“Why is it that there is this uniformity in what [detailed information] we are asking for [from users] when we are verifying [them]?” asked Renuka Sane, Associate Professor, National Institute of Public Finance and Policy, at MediaNama’s roundtable on “Exploring User Verification” last Thursday. “To the best of my knowledge, it all started with the 9/11 attacks. The Financial Action Task Force [FATF, which leads global efforts against ‘money laundering, terrorist and proliferation financing’] said we want to do something about weapons proliferation and terrorism finance. We need to identify financial flows between persons. Therefore, the financial sector now needs to verify who the person is, who is sending the money, and who’s receiving it.”
The roundtable saw experts pour over the future of anonymity online, amidst broadening government mandates to “verify” the identity of Indian netizens. These mandates, arguably introduced to ‘protect’ users from online harm, are often difficult for platforms and companies to comply with. Experts debated on how verification impacts industries, when it should be used, and whether platform-led alternatives to this top-heavy and privacy-infringing form of regulation exist.
Read: Can We Map A Framework For Verification? NASSCOM’s Varun Bahl On A Model For Proportionality #NAMA
In parallel, India had the Prevention of Money Laundering Act (PMLA) guidelines, Sane added. The PMLA and FATF provisions came together to produce the Indian KYC (Know Your Customer) form, which is used to collect detailed information on customers and verify them as they sign up for services.

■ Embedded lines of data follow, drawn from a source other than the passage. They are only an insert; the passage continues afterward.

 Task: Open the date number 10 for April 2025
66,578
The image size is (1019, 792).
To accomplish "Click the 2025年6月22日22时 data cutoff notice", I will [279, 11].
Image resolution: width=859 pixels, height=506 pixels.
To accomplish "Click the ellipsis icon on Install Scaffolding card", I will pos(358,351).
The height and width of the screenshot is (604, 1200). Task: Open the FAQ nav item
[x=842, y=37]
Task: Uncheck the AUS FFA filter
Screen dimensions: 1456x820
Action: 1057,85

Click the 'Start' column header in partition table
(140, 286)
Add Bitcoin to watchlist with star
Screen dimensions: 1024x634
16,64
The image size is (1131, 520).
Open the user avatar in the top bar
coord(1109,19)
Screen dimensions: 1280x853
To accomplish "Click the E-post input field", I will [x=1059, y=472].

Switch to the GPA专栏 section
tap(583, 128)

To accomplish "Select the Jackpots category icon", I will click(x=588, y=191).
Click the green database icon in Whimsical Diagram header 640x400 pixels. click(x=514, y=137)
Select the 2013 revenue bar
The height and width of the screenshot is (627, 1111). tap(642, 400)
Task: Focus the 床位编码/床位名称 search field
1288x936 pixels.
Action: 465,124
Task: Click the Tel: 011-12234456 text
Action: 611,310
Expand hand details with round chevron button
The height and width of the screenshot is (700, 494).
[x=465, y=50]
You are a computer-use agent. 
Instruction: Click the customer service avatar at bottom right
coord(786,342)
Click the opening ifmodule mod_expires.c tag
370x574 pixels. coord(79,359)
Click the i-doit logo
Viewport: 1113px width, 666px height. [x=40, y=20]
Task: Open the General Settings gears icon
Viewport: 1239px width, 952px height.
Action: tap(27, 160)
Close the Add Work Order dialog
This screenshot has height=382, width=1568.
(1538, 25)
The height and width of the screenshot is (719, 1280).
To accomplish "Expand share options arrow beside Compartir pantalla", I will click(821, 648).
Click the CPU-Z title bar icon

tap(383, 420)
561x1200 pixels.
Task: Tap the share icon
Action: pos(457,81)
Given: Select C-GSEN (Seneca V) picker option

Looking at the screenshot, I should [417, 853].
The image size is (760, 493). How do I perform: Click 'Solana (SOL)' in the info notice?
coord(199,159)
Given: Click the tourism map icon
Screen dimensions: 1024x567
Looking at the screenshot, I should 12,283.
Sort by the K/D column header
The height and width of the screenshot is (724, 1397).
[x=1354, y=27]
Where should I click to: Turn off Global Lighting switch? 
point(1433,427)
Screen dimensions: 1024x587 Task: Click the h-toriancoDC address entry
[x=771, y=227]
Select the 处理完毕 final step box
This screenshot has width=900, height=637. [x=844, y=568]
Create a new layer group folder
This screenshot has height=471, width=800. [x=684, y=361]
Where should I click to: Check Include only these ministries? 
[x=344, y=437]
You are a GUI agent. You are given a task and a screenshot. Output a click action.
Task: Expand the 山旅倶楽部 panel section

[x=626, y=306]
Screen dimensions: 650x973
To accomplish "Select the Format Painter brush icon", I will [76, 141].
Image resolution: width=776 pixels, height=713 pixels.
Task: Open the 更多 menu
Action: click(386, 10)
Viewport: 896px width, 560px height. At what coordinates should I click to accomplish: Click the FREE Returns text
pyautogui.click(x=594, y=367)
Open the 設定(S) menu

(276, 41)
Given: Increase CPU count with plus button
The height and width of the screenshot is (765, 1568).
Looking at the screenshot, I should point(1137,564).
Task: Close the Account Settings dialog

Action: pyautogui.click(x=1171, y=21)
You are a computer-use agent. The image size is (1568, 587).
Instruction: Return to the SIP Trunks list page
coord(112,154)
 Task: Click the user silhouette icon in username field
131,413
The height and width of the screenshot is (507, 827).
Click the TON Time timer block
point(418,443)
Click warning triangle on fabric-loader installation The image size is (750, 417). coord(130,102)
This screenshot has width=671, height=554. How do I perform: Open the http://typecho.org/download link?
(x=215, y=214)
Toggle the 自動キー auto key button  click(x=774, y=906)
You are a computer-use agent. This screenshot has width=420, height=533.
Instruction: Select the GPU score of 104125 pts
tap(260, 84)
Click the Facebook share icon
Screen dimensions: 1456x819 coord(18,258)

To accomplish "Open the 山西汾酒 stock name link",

“The FATF didn’t put [down] stringent [KYC] requirements,” Sane argued. “They said you can do a risk-based KYC, you can figure out that for small value transactions, you don’t need to know who that person is. For large value transactions, for politically sensitive people, maybe you need to do a larger KYC.”
“But, that implementation has just not happened in India,” Sane asserted. “It doesn’t matter if you are a 20-year-old customer. They know everything about you, well, everything financially about you. That’s because there is that implementation [of stringent KYC norms] and then there is the enforcement process by the [market] regulator, who is checking what these regulated entities are doing. There are a lot of mistakes in the enforcement process as well, which makes everyone super risk averse. They say, ‘I’m going to collect as many Xerox copies as I can, because I want to play it safe when the regulator knocks at my door’. [In verification debates] There are questions of privacy and you know, what should be anonymous, what should not be. But then there are also deeper questions around just basic implementation and choice given to financial firms.”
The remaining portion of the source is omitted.